South Africa coach Boucher 'concerned' by Rabada ban
Kagiso Rabada pleaded guilty to a level one breach of the International Cricket Council's code of conduct because of the way he celebrated the dismissal of England captain Joe Root during the first day of the third Test at St George's Park on Thursday.
PORT ELIZABETH - South African coach Mark Boucher said on Friday he was "concerned" about cricket's disciplinary regulations after fast bowler Kagiso Rabada was handed a ban which means he will miss the fourth and final Test against England in Johannesburg next week.
"I am concerned, to be honest," said Boucher. "You don't want to take all the aggression out of the game. You've got two countries playing against each other in a heated situation. Guys are trying really hard."

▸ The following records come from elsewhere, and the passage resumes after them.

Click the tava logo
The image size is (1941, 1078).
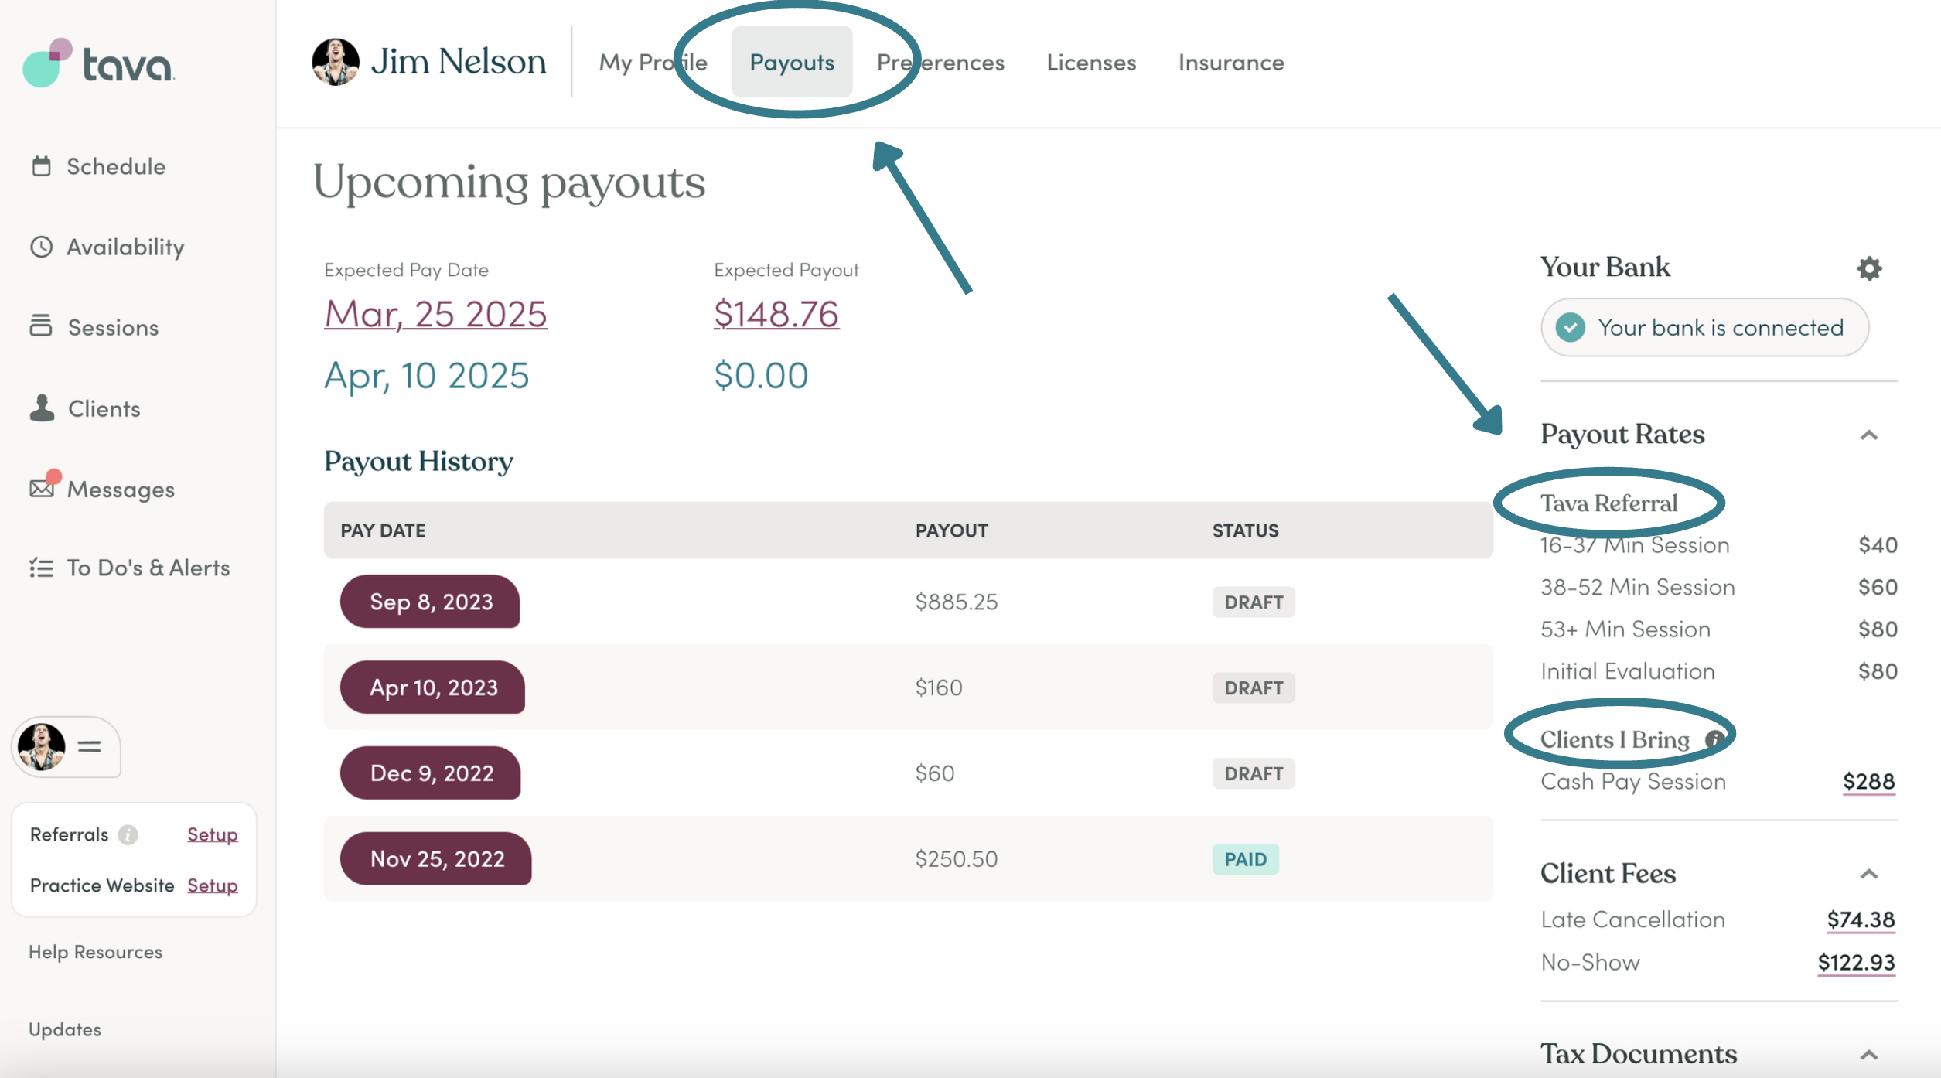point(99,63)
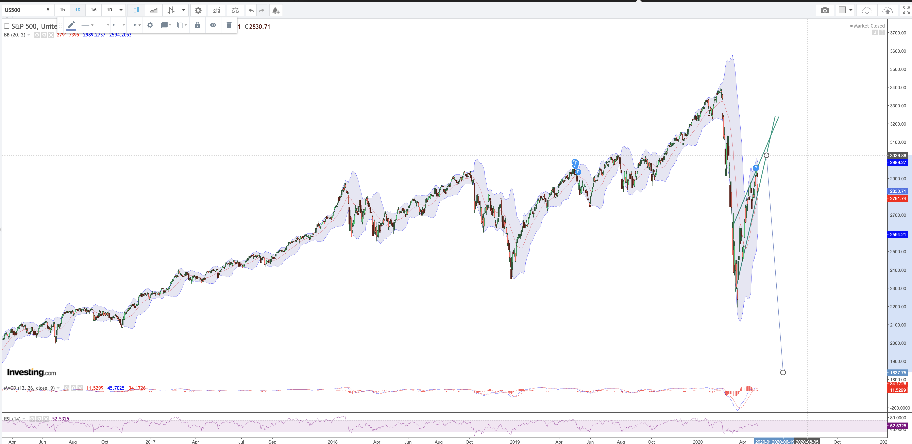This screenshot has height=444, width=912.
Task: Click the US500 symbol input field
Action: coord(21,10)
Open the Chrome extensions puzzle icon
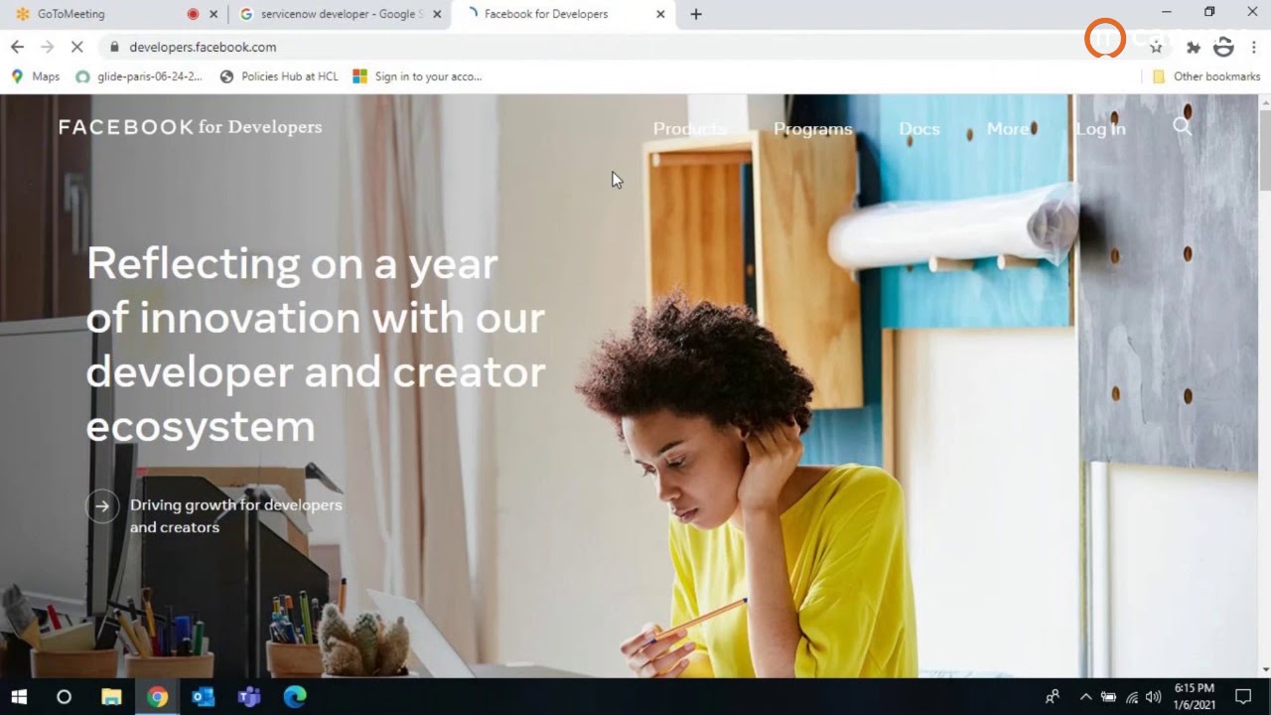 point(1194,47)
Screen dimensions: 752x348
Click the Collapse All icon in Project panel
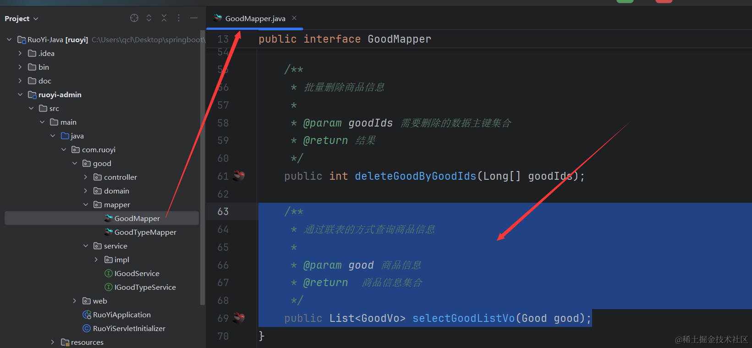click(164, 18)
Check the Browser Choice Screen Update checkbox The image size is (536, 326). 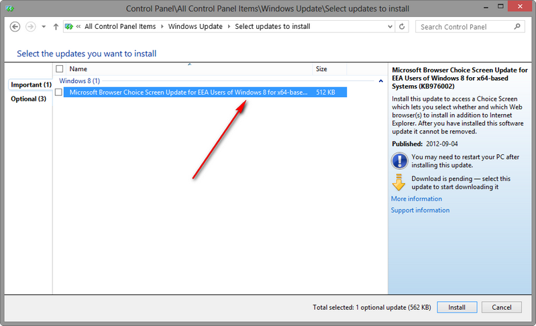point(59,93)
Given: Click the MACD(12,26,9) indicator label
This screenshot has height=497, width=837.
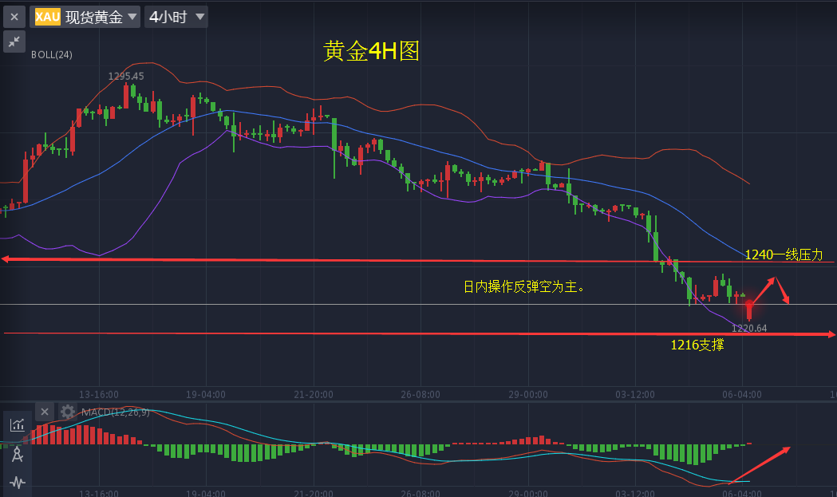Looking at the screenshot, I should 115,412.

But Boucher acknowledged that Rabada should have been more aware that previous transgressions put him in danger of a ban.

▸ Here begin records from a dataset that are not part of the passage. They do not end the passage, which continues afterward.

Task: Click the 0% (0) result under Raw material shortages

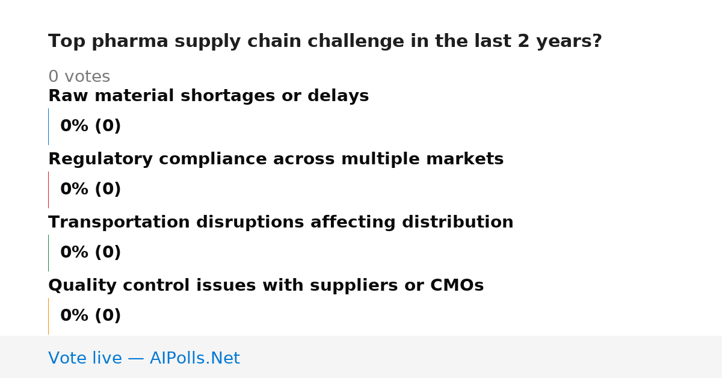Action: (90, 126)
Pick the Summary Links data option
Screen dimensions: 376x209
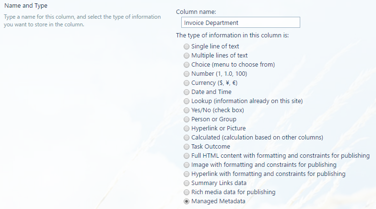(187, 183)
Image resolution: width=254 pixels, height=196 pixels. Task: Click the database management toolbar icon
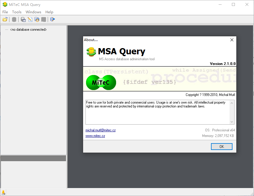coord(23,19)
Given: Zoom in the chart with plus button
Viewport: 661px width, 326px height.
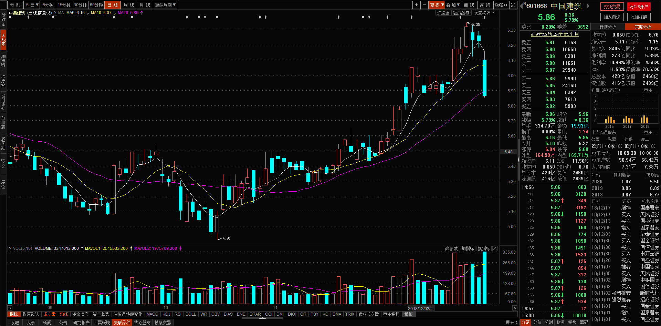Looking at the screenshot, I should [417, 5].
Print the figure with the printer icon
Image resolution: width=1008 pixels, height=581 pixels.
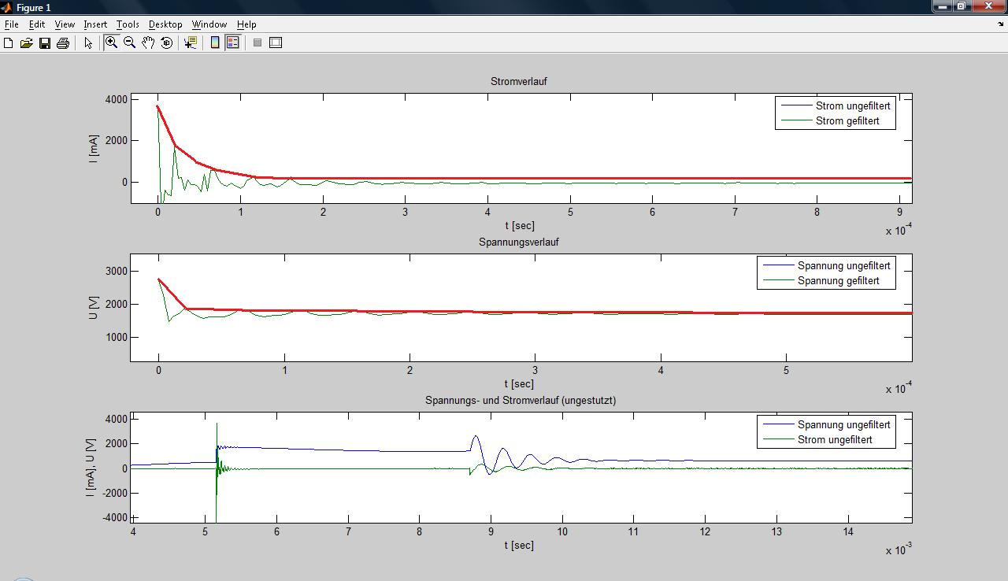tap(63, 43)
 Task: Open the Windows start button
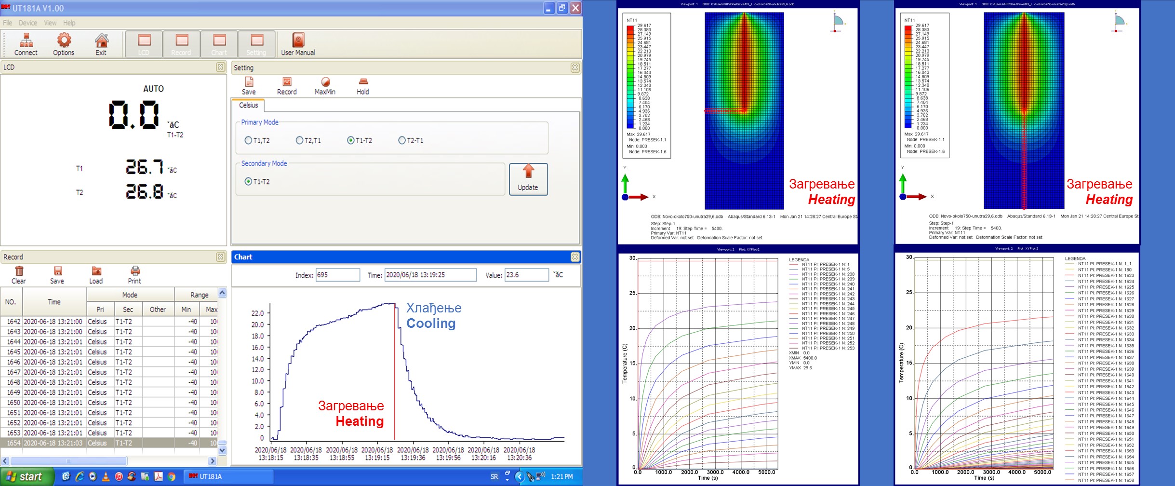click(25, 476)
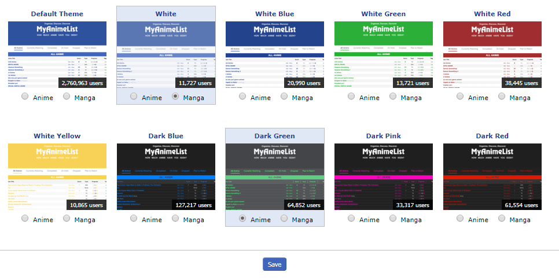Pick Anime radio for White Green theme

[351, 97]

Rabada pleaded guilty to a level one breach of the International Cricket Council's code of conduct because of the way he celebrated the dismissal of England captain Joe Root during the first day of the third Test at St George's Park on Thursday.
He was fined 15% of his match fee and handed one demerit point. Because it was his fourth demerit point in a 24-month period he incurred an automatic one-match ban.
"Level one is almost like a slap on the wrist but because of the demerit points unfortunately he won't be playing in the next Test," said Boucher.
"Sometimes the emotions overflow so the rules and regulations are a little disappointing but if you know the rules and regulations you’ve got to stick to them. KG (Rabada) knows what he can and cannot do and he maybe pushed a little far."
Boucher said losing Rabada was a "massive blow" for a South Africa side in danger of falling 2-1 behind in the series after closing day two in Port Elizabeth on 60-2 in reply to England's 499-9 declared.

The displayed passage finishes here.